Werkgever beschikte volgens mw. R. over een lijst met zo’n 150 namen van
dames die graag thuiswerk wilde doen. De dames werden door de
magazijnbeheerder gebeld als er werk was waarvan hij inschatte dat zij er
geschikt voor waren. Het inpakwerk wisselde sterk van karakter en de een kon
dit goed en de ander dat. De dames kwamen het werk dan zelf halen en namen
net zoveel mee als zij zelf wilden of konden laden in hun auto. Zij maakten
zelf uit wanneer zij het werk inleverden en of zij weer nieuw werk meenamen.

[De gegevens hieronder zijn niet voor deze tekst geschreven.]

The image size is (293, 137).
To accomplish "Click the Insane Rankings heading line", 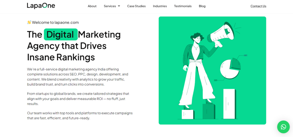I will [61, 57].
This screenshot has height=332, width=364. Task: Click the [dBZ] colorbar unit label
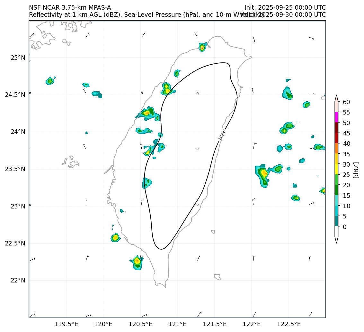point(356,170)
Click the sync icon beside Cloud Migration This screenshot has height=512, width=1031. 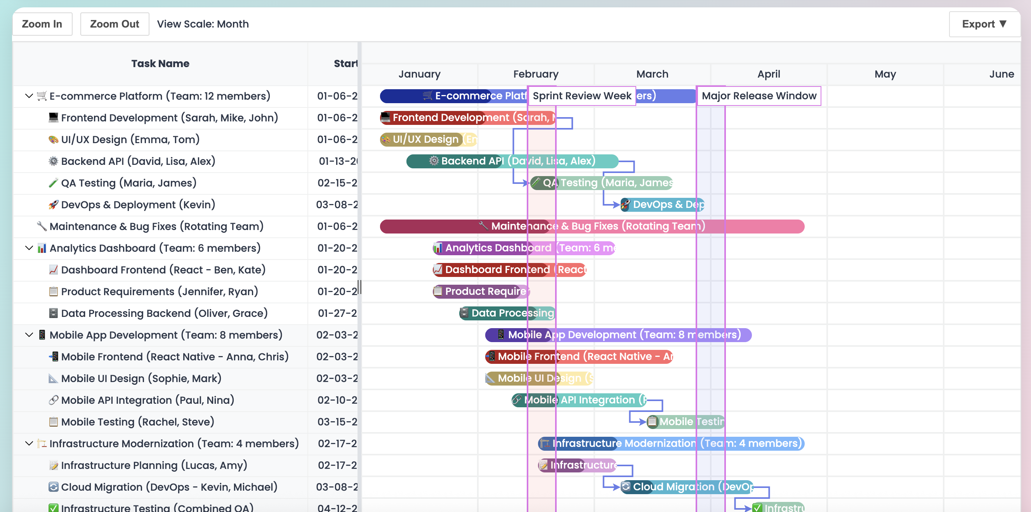(53, 487)
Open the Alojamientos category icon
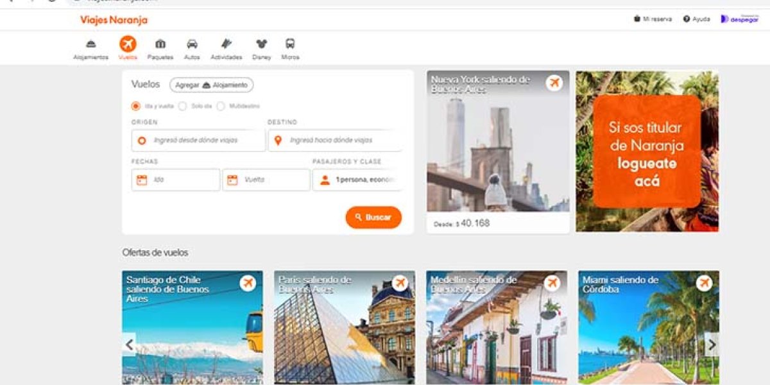Image resolution: width=770 pixels, height=385 pixels. 91,44
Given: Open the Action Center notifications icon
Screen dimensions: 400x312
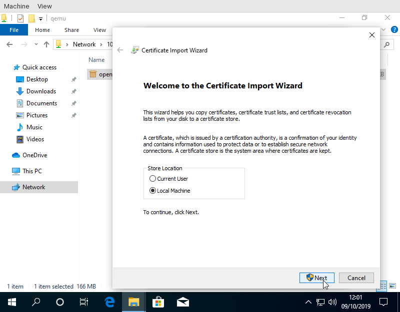Looking at the screenshot, I should 384,302.
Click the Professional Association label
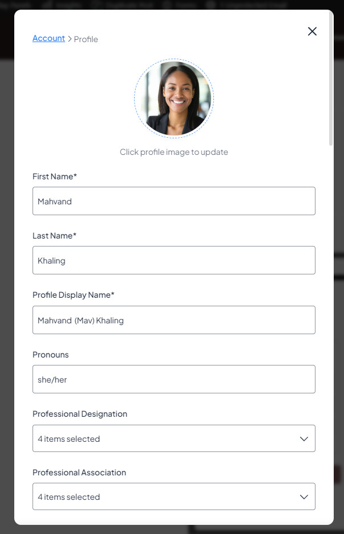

Het kon wel eens voorkomen dat werkgever aangaf wanneer hij een product moest
uitleveren en dat het werk dus vóór die datum terug moest zijn. Werkgever
hanteerde een lijst met tarieven waar op stond welke handeling wat opleverde,
aan de hand daarvan werden de verdiensten berekend. Een enkele keer kwam het
voor dat de dames het werk niet mee naar huis namen maar het ter plaatse bij
werkgever afwerkten. B.v. als er “gestickerd” moest worden. Zij deden dat dan
liever bij werkgever dan dat zij alles eerst mee naar huis namen om de
stickers daar te plakken. Werkgever had daar geen bezwaar tegen, voor hem
gold dat het werk gedaan moest worden. Volgens mw. R. kwam zoiets hooguit een
keer of vier per jaar voor. De thuiswerksters beslisten dat steeds zelf en er
waren dames die het werk dan toch mee naar huis namen terwijl anderen het
liever op het bedrijf deden. Zij maakten dan zelf uit wanneer zij kwamen en
hoelang zij bleven. Als er inpakwerk was dat nieuw voor hen was werd het op
het werk een keer voorgedaan en soms oefenden de dames het dan een paar keer
aan de afleverbalie. Als het werk terug kwam werd er steekproefsgewijs
gecontroleerd of het werk naar behoren was gedaan. Als het niet goed was
gedaan moest men het
doen. Als w.g. de indruk had dat dat geen verbetering zou opleveren werd het
werk aan een collega meegegeven. Betaald werd er wel, slechts één keer heeft
mw. R. het meegemaakt dat er een discussie was ontstaan over de betaling. Het
werk was toen wel heel erg beneden peil.
De magazijnbeheerder koos zijn mensen dus altijd uit, rekening houdend met
hun mogelijkheden en ervaring. Als bleek dat iemand iets niet goed deed kreeg
zij een volgende keer dat soort werk niet meer en bleef er enkel eenvoudiger
werk over. Werkgever eiste niet dat de dames het werk zelf deden. Voor
werkgever was enkel van belang dat het werk gebeurde en dat het goed
gebeurde. Als er iemand geen werk kwam ophalen was dat voor werkgever geen
enkel probleem, het potentieel van thuiswerksters was dusdanig groot dat w.g.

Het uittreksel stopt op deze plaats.